Goal:
In the listing below, how many lines contain the string "This"? Reply with the number alone.

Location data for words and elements
-=-=-
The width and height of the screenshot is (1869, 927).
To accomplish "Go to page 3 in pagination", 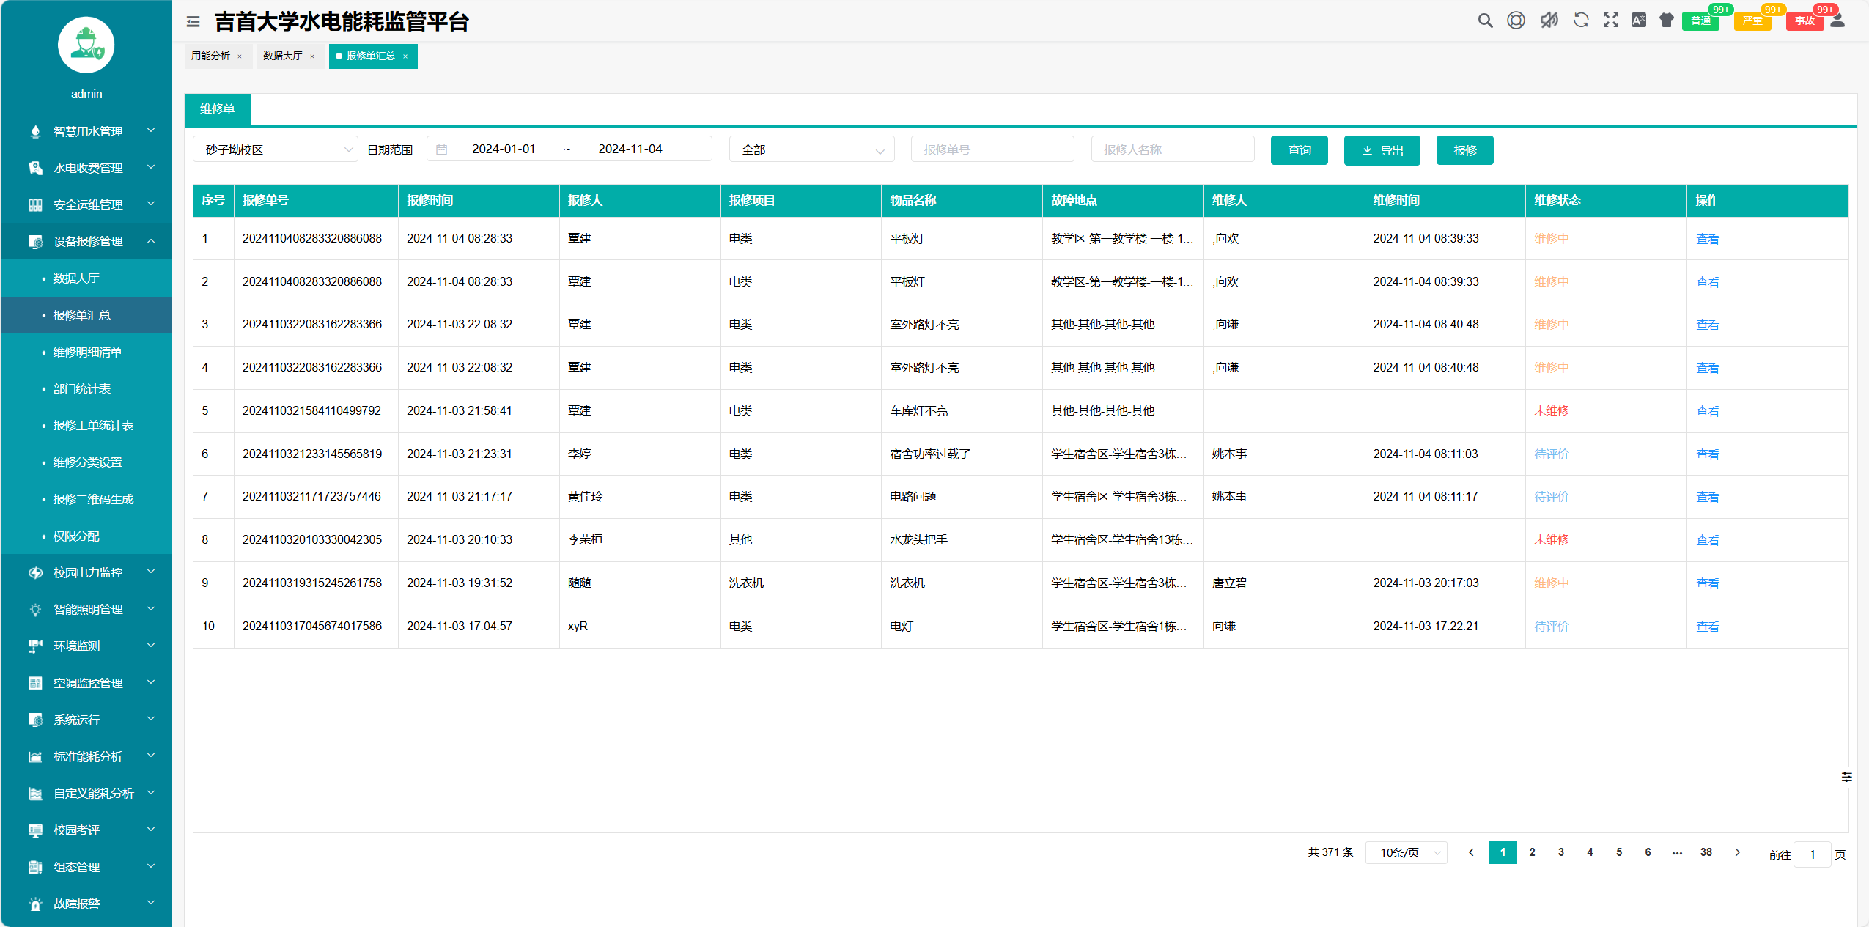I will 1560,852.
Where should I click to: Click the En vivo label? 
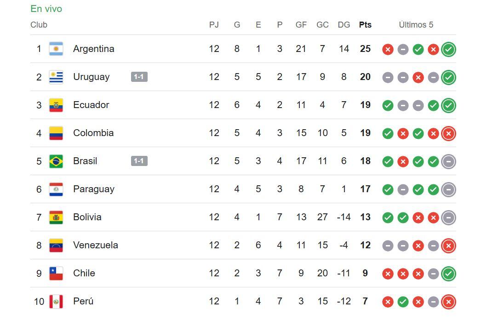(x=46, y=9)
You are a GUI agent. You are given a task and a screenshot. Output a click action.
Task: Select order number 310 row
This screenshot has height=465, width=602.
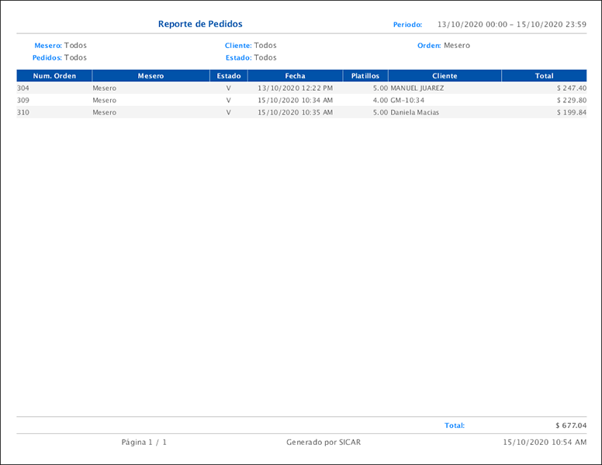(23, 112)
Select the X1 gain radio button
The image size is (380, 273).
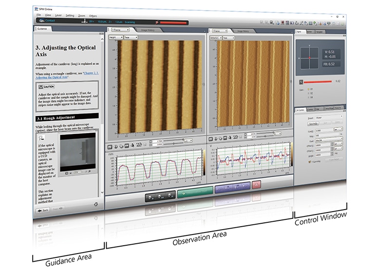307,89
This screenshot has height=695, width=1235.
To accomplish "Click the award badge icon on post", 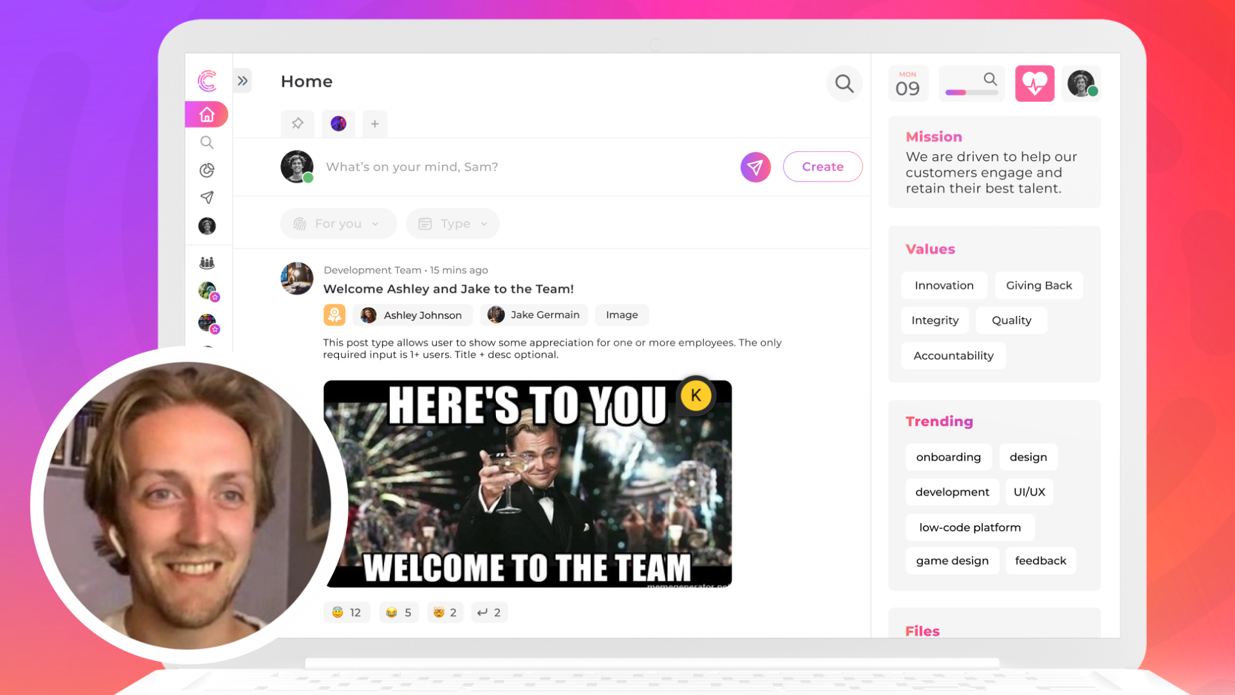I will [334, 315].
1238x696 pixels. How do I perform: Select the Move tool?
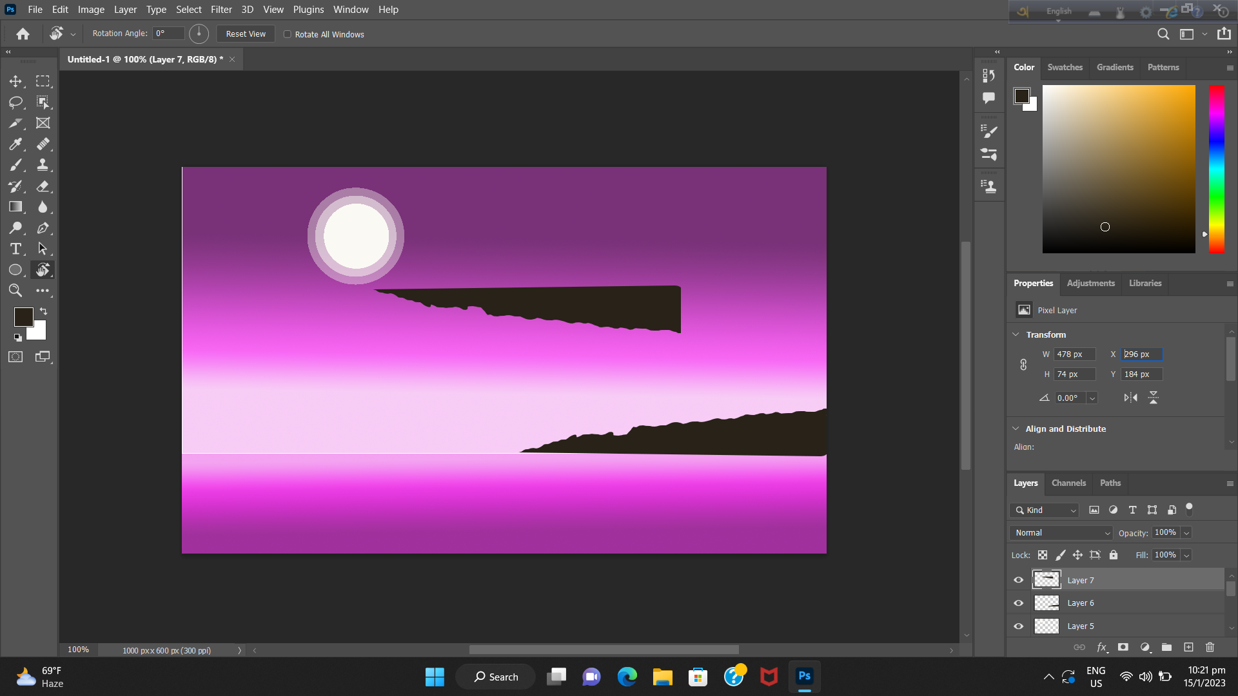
-=-=-
Worked answer:
2